** TRY IT **
With the pictures left out, return exactly the lines from the one containing "List by affiliations (34, 102)" through the end of the listing below.

** DATASET EXCERPTS **
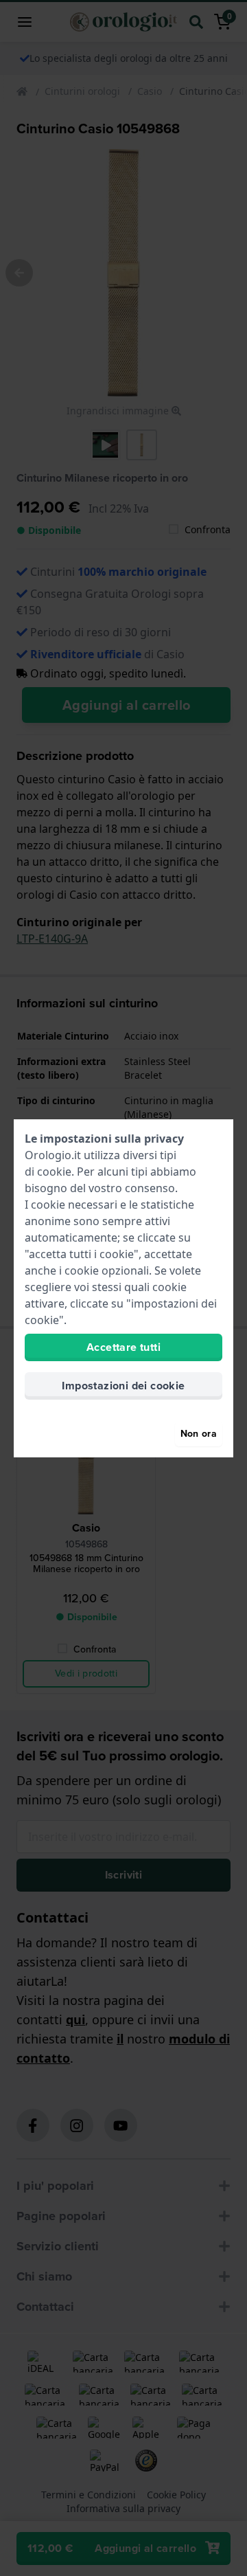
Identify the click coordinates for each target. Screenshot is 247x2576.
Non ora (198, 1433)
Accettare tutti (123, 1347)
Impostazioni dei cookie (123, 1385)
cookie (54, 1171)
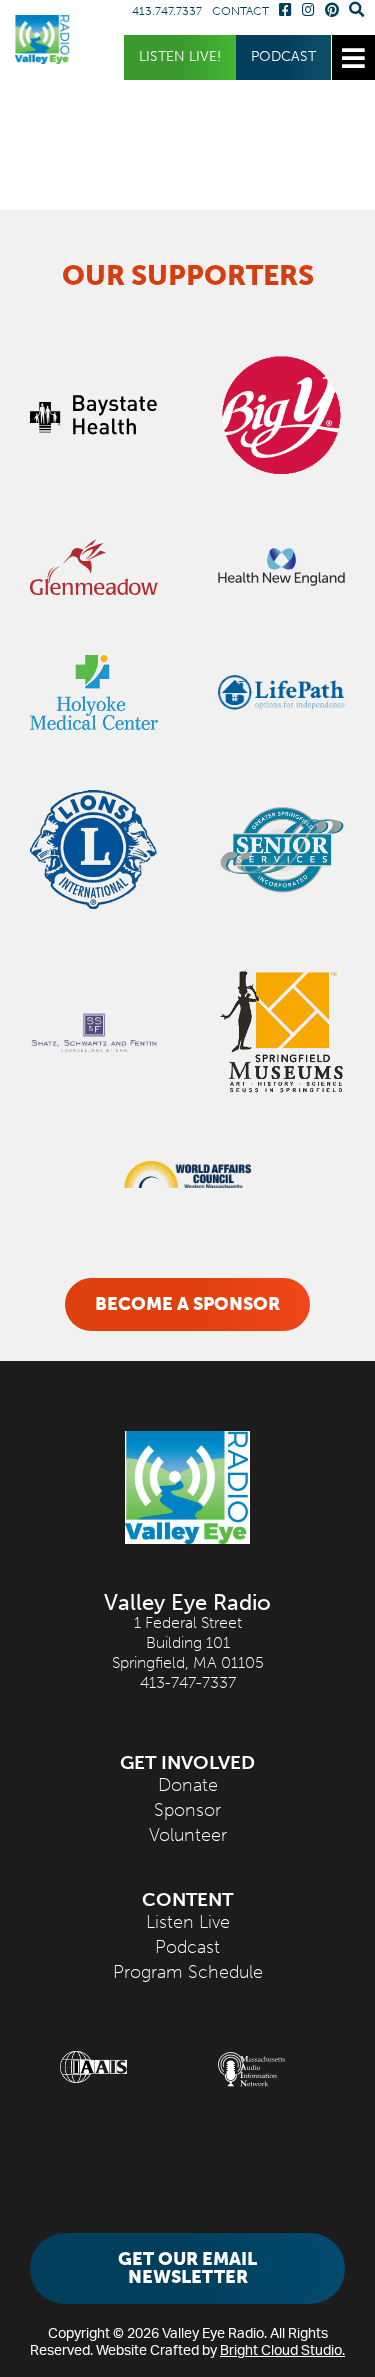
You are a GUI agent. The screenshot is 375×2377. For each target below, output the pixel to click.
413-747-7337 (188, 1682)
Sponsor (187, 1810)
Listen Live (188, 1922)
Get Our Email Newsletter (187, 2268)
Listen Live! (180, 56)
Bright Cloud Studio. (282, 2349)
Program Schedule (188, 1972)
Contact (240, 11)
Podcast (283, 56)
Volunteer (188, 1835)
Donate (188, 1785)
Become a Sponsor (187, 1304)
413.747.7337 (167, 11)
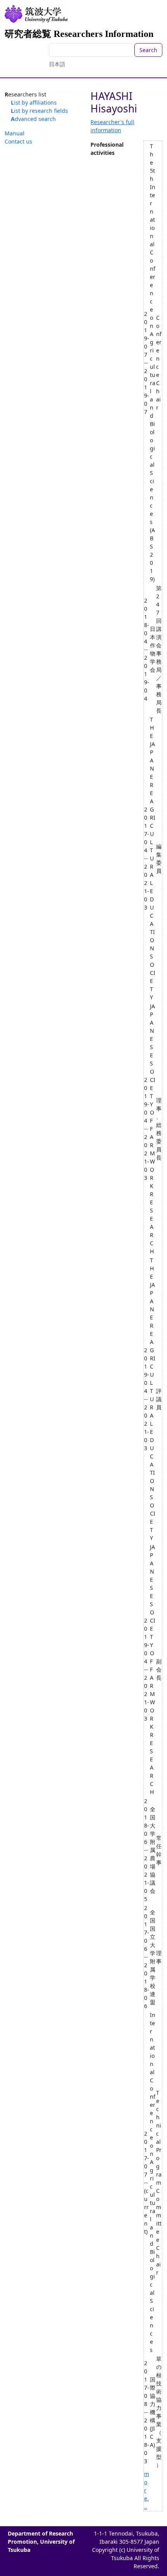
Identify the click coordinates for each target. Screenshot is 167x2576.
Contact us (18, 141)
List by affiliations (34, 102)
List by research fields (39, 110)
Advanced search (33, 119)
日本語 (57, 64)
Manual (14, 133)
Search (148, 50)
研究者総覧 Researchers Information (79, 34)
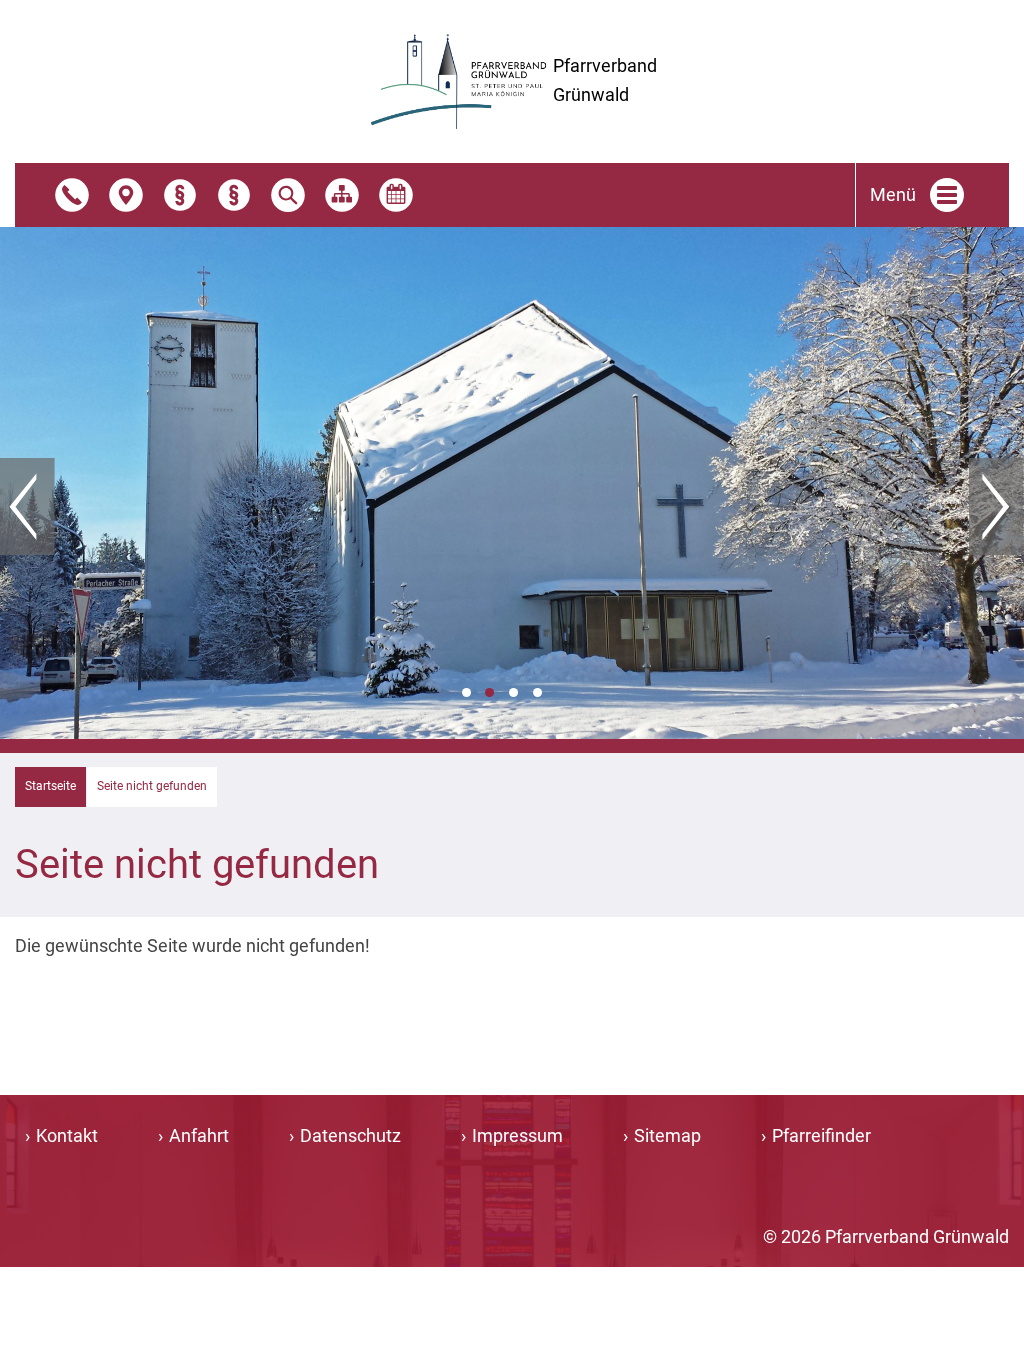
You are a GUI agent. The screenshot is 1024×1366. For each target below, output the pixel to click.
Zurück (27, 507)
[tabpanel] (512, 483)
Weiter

** THE COMPLETED TASK **
List by affiliations (34, 102)
List by research fields (39, 110)
Advanced search (33, 119)
日本語 (57, 64)
Manual (14, 133)
Search (148, 50)
研究者総覧 Researchers Information (79, 34)
You are a GUI agent. The screenshot is 1024×1366. For each target below, output the pixel to click.
Zurück (27, 507)
[tabpanel] (512, 483)
Weiter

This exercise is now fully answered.